The world feels so upside down this year. We don’t know what normal is right now. We want things to go back to how they were but have no idea when that might happen. At times it feels like we take a step forward but then the next week we take two steps back.
And the travel industry has taken a brutal hit. As I write this in early fall, some travel is coming back but it’s nothing like it once was.
In a year with so much loss and abrupt change, self-reflection might seem especially painful. Self-reflection doesn’t mean descending into a pit of despair over plans that fell apart or longing for the past. Reflection can be a profound experience that points us in a positive direction by giving us the opportunity to reinvent ourselves and look at our circumstances in a fresh way.
A lot of people have a lot to say about what travel means to them, what the advantages of travel are and what you’re “supposed to” learn from it. An overarching theme is gaining cross-cultural skills.
But travel doesn’t automatically translate into cross-cultural skills. It does give us the opportunity to develop these skills. Cross-cultural skills help us work in harmony, building better relationships in cross cultural interactions. Cross-cultural competence means you can be effective in your interactions with people from other cultures. It is about your ability to understand and engage with people from different cultures effectively. Cross-cultural competence and the skills that build that competence is a necessary part of achieving professional goals.
Let’s clarify what cross cultural skills actually are. Curiosity, being informed about the world, interpersonal communication, flexibility, patience, inclusivity and understanding your core values & how they impact your attitude/behavior are all examples of cross cultural skills.
Traveling teaches a lot of people a lot of things but what did it teach me and why does it still matter in a season or seasons when I’m not traveling internationally?
Continuously reflecting on past experiences at different points of life means that different things will stand out at different times. It’s easy to forget that reflection can help us reframe our experiences and grow. Our experiences form the stories of our lives but without reflection it’s hard to find the words to express those stories.
Don’t shy away from the powerful growth opportunity that is re-entry but don’t stop at the initial re-entry phase. There is always more to learn by revisiting past experiences through the reflection process.
Honest self reflection opens your mind to reprogramming, change, success and freedom.
Seasons of life where we take a detour and nothing goes the way we envisioned it are rough and scary for so many reasons. One of those reasons that I’ve felt is the pressure to always be growing in order to stay relevant. And it’s easy to fall for the idea that growing means doing. It doesn’t actually mean that. We can grow in any season.
It’s also easy in the quiet seasons where perhaps we know we need to transition to something else such as a new job or career to feel pressure to say the right thing about our experience or skills and yet have no idea what the right thing is in any particular new or future interaction.
When we’re feeling stuck and anxious self-reflection can feel scary and create even more stress.
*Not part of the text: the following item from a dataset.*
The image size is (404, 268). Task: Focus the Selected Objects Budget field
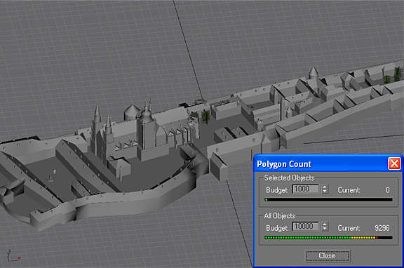(x=306, y=189)
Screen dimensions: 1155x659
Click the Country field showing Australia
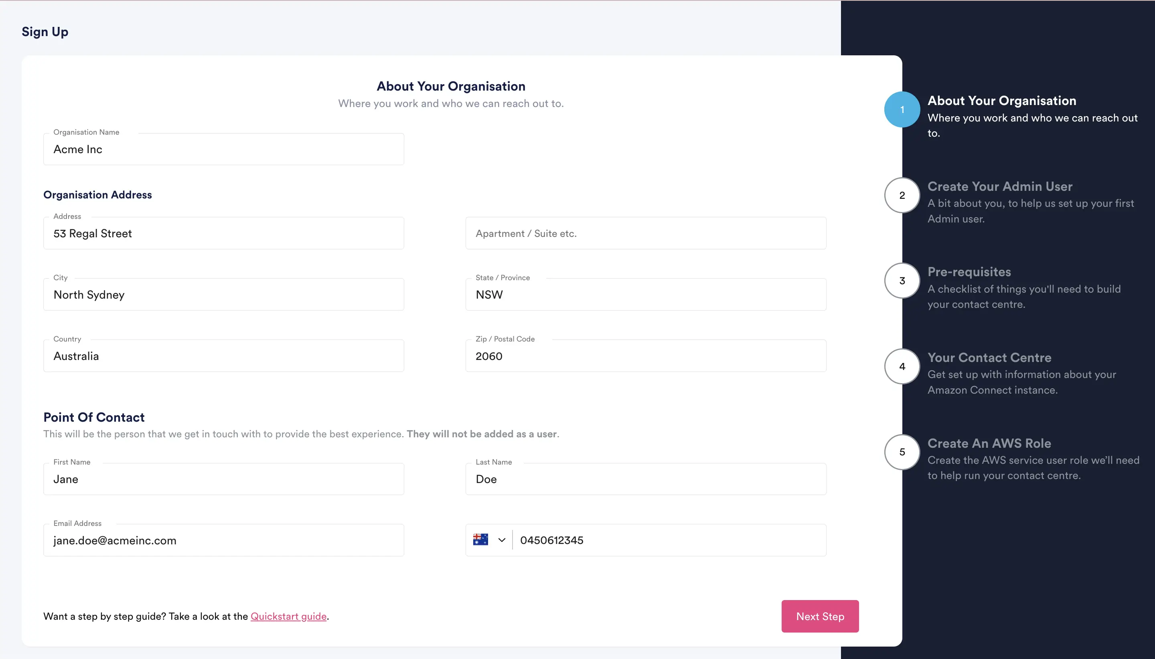[224, 356]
How do we get past that mental roadblock and actually put in the work to get positive, potentially life-changing results?
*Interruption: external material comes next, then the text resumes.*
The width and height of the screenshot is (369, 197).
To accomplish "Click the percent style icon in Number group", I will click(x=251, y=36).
If you need someone else to tell you that it’s worth it, here you go. I’m telling you it’s worth it.
Still not convinced?
By reflecting on past experiences, you can make changes that lead to more harmonious relationships, and other positive changes in any area of your life. Self-reflection and knowing yourself more intimately can help you become more confident in yourself and your actions. With greater certainty comes less stress and anxiety.
Processing past travel experiences should help you appreciate your past and give some clarity to move forward with a greater sense of confidence in understanding yourself and what you have to share with the world.Tweet
These events are part of my story regardless of how long ago they happened. They will always have an impact. It’s in the reflecting that I reconnect with their significance in my life again and again.
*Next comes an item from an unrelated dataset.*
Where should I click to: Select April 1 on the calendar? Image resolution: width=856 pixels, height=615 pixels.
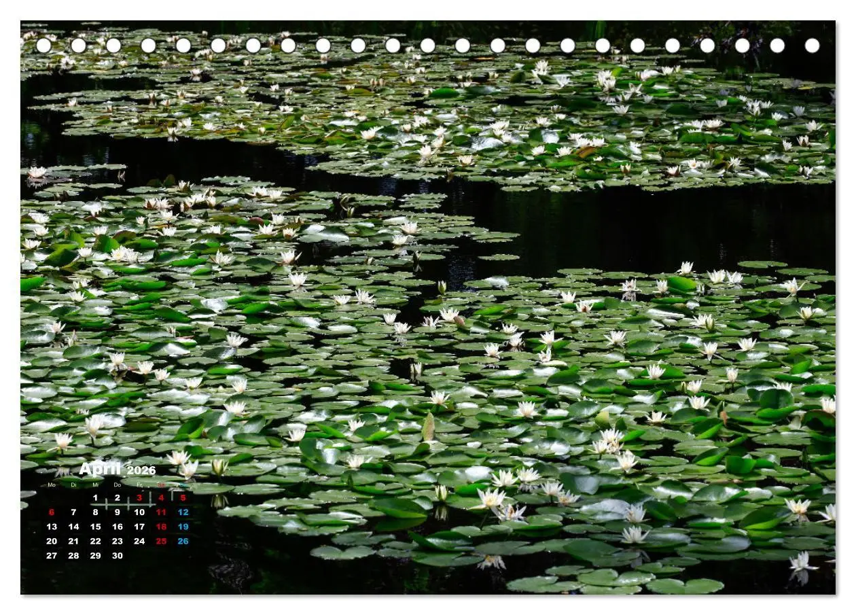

There’s no one size fits all approach to how to put self-reflection into action. Do what makes sense to you. Some like journaling and letting words flow naturally. My personal favorite is working through structured prompts. In this guide I’m sharing 11 questions that have really helped me to see my past experiences in a fresh way and find new words to apply what they showed me and how they shaped me to work in my current reality.
I hope this helps you refocus and reframe your experiences no matter what your current reality looks like!
Self-Reflection Question Guide
How have I stayed connected to travel and international experiences when not traveling?
How have I used travel to develop new habits?
What have I learned about people as a result of travel?
How has travel helped me improve how I react to difficult situations?
How has travel been a window to me?
How has travel been a mirror to me?
How has travel helped me figure out what I’m passionate about?
What would I include in my personal travel manifesto right now?
What Can I draw from my past travel experiences to help me in my current circumstances?
If you could use five words, how would I describe myself based on these travel experiences?
What soft skills have I gained that can be connected or represented in travel?